### The tasks
• 1. In the options-trading discussion, what range does LYB volatility usually reach the day before earnings?
• 2. Return the passage of the options-trading discussion that opens with the words containing "Well I wouldn't" and closes with "the platform says.", copied exactly.

Well I wouldn't have sold it yet, but just have gotten flat in delta... I would have kept it I think, till end of the day.... with more than half the day to go, SPX can easily go up 2% again. If not, just let it expire. Did you lose a bit on the spread as well? Call was probably 0.00?
That's the reason you should do your own maths... don't rely on some platform's calculations. Likely your deltas were not given correctly either. If you do stuff like this, you need to do all yourself. Or at least do a quick review of what the platform says.
There's not really an edge perse... just what you prefer I guess. If you hedge more often, you might miss out on profits since you are basically not letting them run. If you don't hedge often, you might miss out on profits due to not scalping... We used to let it run a bit until there was a clear change in direction. And EOD usually mostly delta flat. But the last week of expiration you need to be more in charge... you will be fighting the theta decay a lot harder. Also, you should ask yourself... do you go delta flat EOD? Or do you hedge for delta flat on what your position is the next morning? Because overnight your greeks change quite a lot, especially in the last week. But that's another discussion I guess... IMO the market dictates what you should do... but I guess that can be a bit more stressful... meh... it's what we do
I have a trade on right now that you could be interested in. I bought LYB straddle right before the close on friday with the idea to scalp into earnings. It has earnings out this Friday and vol usually gets into the range of 83%-95% the day before earnings. I will do what you are saying and trade EOD to flatten my deltas, unless there is a move above the implied daily move. I am starting an R script to calculate the greeks so I won't have to rely on IB! You've been very helpful, I will keep you posted on how the trade goes.

### Dataset section

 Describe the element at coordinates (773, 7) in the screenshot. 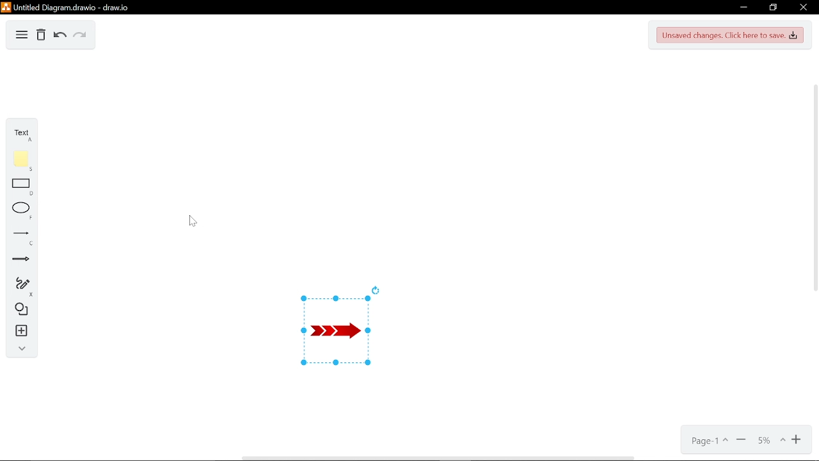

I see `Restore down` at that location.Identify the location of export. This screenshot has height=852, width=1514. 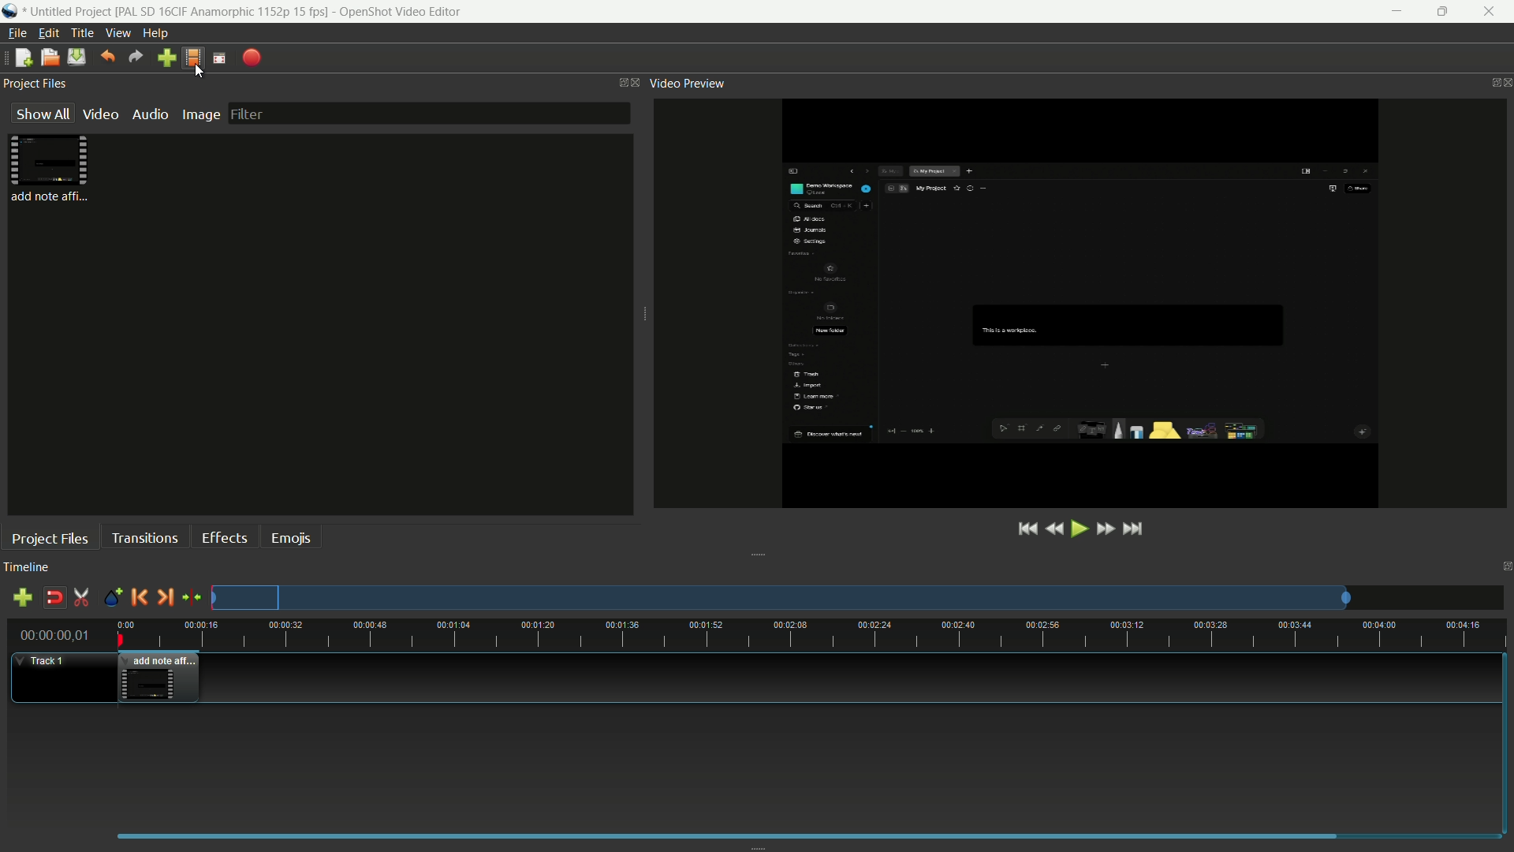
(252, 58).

### Complete answers
• 1. It usually reaches 83% to 95%.

• 2.
Well I wouldn't have sold it yet, but just have gotten flat in delta... I would have kept it I think, till end of the day.... with more than half the day to go, SPX can easily go up 2% again. If not, just let it expire. Did you lose a bit on the spread as well? Call was probably 0.00?
That's the reason you should do your own maths... don't rely on some platform's calculations. Likely your deltas were not given correctly either. If you do stuff like this, you need to do all yourself. Or at least do a quick review of what the platform says.